Informar, convencer, embelesar. Lograr apoyo y convertir públicos en seguidores. Remontar un pardo lugar a una realidad diferente. Generar magia con las palabras. Ese es un trabajo consuetudinario en políticos y funcionarios públicos, pero también es la tarea que enfrenta muchos tropiezos.
La razón es que olvidan que el 80% de las decisiones son emotivas y altamente sensoriales. Los datos duros, la evidencia científica y numérica, en cambio, apelan al razonamiento y es el único argumento esgrimido. La racionalidad es contrapuesta al cerebro límbico y decisorio, el que nos permite avanzar a nuevos paradigmas y realidades. Es la parte olvidada del convencimiento.
Así, debe irse tras la persuasión que incide en los seis sentidos. Vista, gusto, olfato, oído, tacto…y una esfera difusa donde convergen intuición, imaginación y recuerdos: el sexto sentido.

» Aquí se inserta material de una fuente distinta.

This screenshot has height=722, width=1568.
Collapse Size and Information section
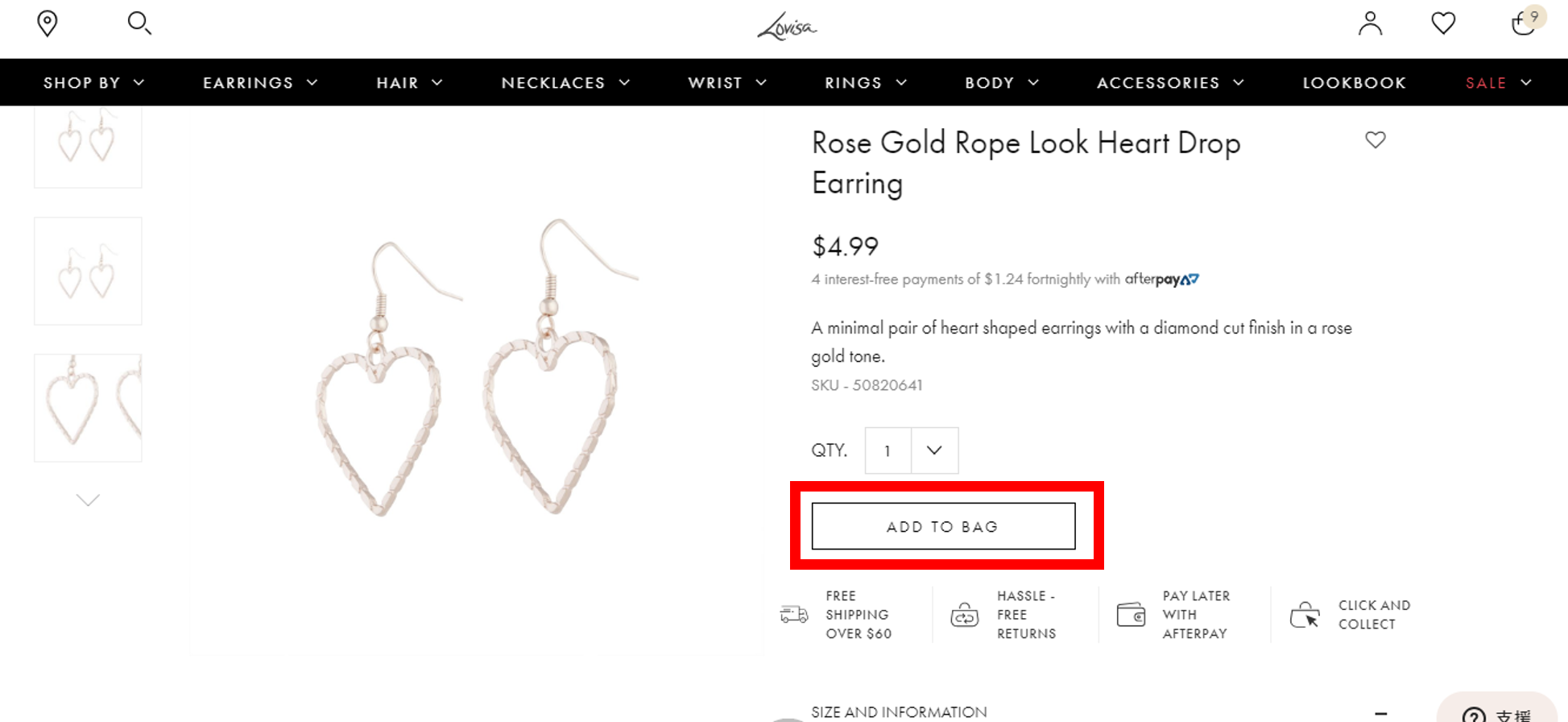[1380, 713]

Existen tres discursos emblemáticos: el de Martin Luther King Jr. “I have a dream”, pronunciado en agosto de 1963 durante la Marcha en Washington por el trabajo y la libertad, el de John F. Kennedy “Ask not what your country can do for you”, el primero que pronunció como presidente de los Estados Unidos en 1961 y el de Barack Obama “Yes we can” pronunciado como presidente electo en 2008.
En los tres aparecen palabras para transmitir ideas, persuadir a las masas e inspirar a las personas a tomar acción. Pero en esta triada de discursos aparece un llamado al sexto sentido, la invocación a actuar, una exhortación claramente emocional.
Tradicionalmente los factores de éxito discursivo son un objetivo, conocer a la audiencia, estructurar de manera lógica y efectiva y emplear recursos retóricos como la repetición, aliteración, metáfora e hipérbole. Resultan recursos notables para llamar a la acción.
Sin embargo, la tarea está incompleta si no se logra emocionar a las audiencias. Deben incorporarse anécdotas que dotan de autenticidad a la narrativa. Pueden ser en primera persona, puede tratarse de relatos de alguien más. Es lo que permite identificación, cercanía y “verdad”.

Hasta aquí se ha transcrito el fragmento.